TASK BRIEF: Return exactly the span that opens with the line containing "Instruction: Click the 断交 unfriend button" and closes with the final line of the records, both included.
Top of RECORDS SUPPLIED
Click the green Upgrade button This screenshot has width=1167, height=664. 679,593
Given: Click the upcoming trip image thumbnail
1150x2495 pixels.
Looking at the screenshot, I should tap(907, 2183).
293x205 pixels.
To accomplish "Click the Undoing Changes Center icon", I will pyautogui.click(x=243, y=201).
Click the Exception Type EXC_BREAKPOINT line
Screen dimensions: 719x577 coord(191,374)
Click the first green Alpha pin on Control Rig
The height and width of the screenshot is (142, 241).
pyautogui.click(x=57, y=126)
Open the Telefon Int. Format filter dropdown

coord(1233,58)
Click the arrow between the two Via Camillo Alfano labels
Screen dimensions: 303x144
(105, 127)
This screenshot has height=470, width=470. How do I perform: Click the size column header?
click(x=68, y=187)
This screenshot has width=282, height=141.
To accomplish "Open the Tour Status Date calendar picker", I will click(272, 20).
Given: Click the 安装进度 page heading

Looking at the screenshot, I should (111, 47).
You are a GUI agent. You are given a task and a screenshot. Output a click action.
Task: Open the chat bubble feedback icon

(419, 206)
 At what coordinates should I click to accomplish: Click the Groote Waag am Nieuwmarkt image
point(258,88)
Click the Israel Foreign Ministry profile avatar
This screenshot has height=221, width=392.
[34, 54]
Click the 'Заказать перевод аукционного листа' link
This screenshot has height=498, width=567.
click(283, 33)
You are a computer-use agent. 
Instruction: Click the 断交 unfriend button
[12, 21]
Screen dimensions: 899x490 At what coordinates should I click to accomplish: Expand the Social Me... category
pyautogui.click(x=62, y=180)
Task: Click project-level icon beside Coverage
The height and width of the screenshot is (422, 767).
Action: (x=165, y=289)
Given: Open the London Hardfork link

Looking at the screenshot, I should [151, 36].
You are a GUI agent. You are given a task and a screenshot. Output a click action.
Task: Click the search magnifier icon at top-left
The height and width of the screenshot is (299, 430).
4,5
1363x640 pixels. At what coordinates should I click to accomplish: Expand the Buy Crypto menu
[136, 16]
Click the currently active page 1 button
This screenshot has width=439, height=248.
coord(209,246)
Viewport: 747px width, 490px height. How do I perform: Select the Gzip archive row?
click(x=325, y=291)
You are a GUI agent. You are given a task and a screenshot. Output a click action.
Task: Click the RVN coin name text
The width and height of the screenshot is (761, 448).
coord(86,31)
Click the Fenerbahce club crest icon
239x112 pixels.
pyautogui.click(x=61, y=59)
Bottom of RECORDS SUPPLIED
ANSWER SECTION:
Instruction: Click the 断交 unfriend button
[12, 21]
Screen dimensions: 899x490 At what coordinates should I click to accomplish: Expand the Social Me... category
pyautogui.click(x=62, y=180)
Task: Click project-level icon beside Coverage
The height and width of the screenshot is (422, 767).
Action: (x=165, y=289)
Given: Open the London Hardfork link

Looking at the screenshot, I should [151, 36].
You are a GUI agent. You are given a task and a screenshot. Output a click action.
Task: Click the search magnifier icon at top-left
The height and width of the screenshot is (299, 430).
4,5
1363x640 pixels. At what coordinates should I click to accomplish: Expand the Buy Crypto menu
[136, 16]
Click the currently active page 1 button
This screenshot has width=439, height=248.
coord(209,246)
Viewport: 747px width, 490px height. How do I perform: Select the Gzip archive row?
click(x=325, y=291)
You are a GUI agent. You are given a task and a screenshot. Output a click action.
Task: Click the RVN coin name text
The width and height of the screenshot is (761, 448).
coord(86,31)
Click the Fenerbahce club crest icon
239x112 pixels.
pyautogui.click(x=61, y=59)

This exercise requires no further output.